Five Ways to Deal With Toxic Coworkers

Toxic people have a way of taking a good situation and making it bad. You can find people like this everywhere, from your family members, to members of your friend group, or people you work with. It’s important, when dealing with toxic people that you do it correctly, otherwise things can go from bad to worse. If you have a problematic co-worker that keeps displaying toxic behavior, use these five tips to help you deal with them.

1. Have a Conversation

Communication is key in any relationship you find yourself in, and it’s the same with your co-worker. If you don’t have a conversation with them about their behavior, there will be no chance for change. They might not realize their behavior is toxic or destructive, and even if they do, they’re not going to wake up one day and magically change their behavior. A conversation is necessary. During this conversation, you should be kind and calm. Yelling at them is the fastest way to ensure they don’t listen to you. You should be careful casting blame. Use ‘I’ statements to show how their behavior makes you feel vs ‘you’ statements that make them feel attacked and disliked. It’s also important that you point out specific behaviors. Don’t generalize too much or they might not understand what it is about their behavior that bothers you so much. Trying to resolve the issue between the two of you should always be your first step. 

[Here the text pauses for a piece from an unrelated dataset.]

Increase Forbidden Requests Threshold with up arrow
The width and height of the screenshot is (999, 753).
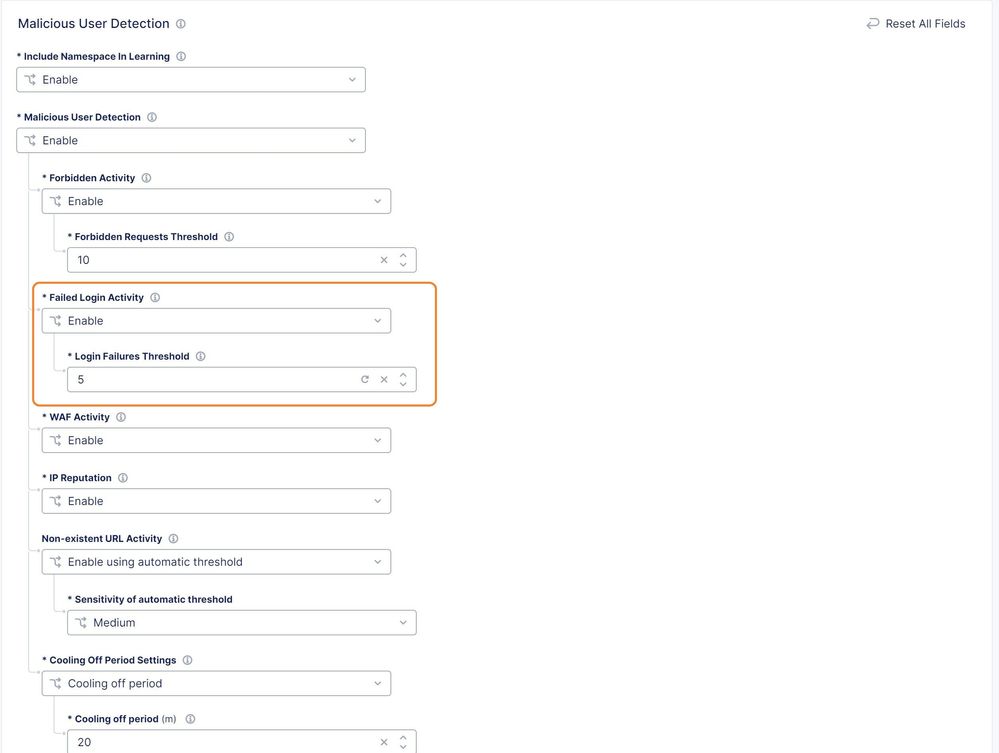[x=403, y=255]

2. Focus on What You Can Control

If you have a conversation with your co-worker and they’re still behaving poorly, try focusing on what you can control instead of the things you can’t, like their behavior. Focus on your own behavior and productivity. Spend more time with coworkers that you enjoy being around, and try to ignore your toxic co-worker’s behavior. Come in to work every day determined to do your best and stay positive. No one can control what happens in life, but you can control how you respond to it. 

3. Don’t Gossip

It can be tempting to talk badly about your co-worker behind their back if they continue to behave poorly after your conversation, but you should avoid the temptation. Talking about someone behind their back will only make the situation worse. You don’t want to create a divide in your team, and you also don’t want your co-worker learning that you’re talking badly about them. And they will definitely hear about it at some point from someone. Bad-mouthing others, especially people you have to see on a daily basis, is a recipe for trouble and can take an already hostile situation and make it unbreakable. 

4. Discuss the Issue With Your Boss

If the situation escalates, and you simply can’t ignore it anymore, it’s time to talk to your boss. Remember to be mature and professional when you have this discussion. You shouldn’t sound like you’re whining or complaining about someone else. You need to present it to your boss as a work issue that is affecting productivity and team morale, not as a petty fight. You might suggest having a team meeting. A team meeting will provide your boss with the opportunity to discuss the issue at hand without pointing fingers directly. 

5. Prioritize Your Mental Health

It’s vitally important that you don’t let your job destroy your mental health. Your career is important, but it’s not worth sacrificing your well-being over. If, after you’ve exhausted all other options, things are still unbearable between you and your co-worker, you have two options. You can go to HR and file a formal complaint, or you can leave your job in search of another. Both of these are drastic decisions and shouldn’t be taken lightly. If you love your job and don’t want to leave, going to HR is within your rights. What happens after your complaint is made is out of your hands, but at least you’ll know that you’ve done everything you could. If you feel that your work environment is too toxic and you think you could find happiness and fulfillment elsewhere, it might be time to update your resume. Regardless of what you decide, know that doing what’s best for your mental health is the right choice.

You shouldn’t dread going to work everyday. And you definitely shouldn’t spend your time being mistreated. If you have a toxic co-worker, take these steps to find a solution that will make going to work an enjoyable experience.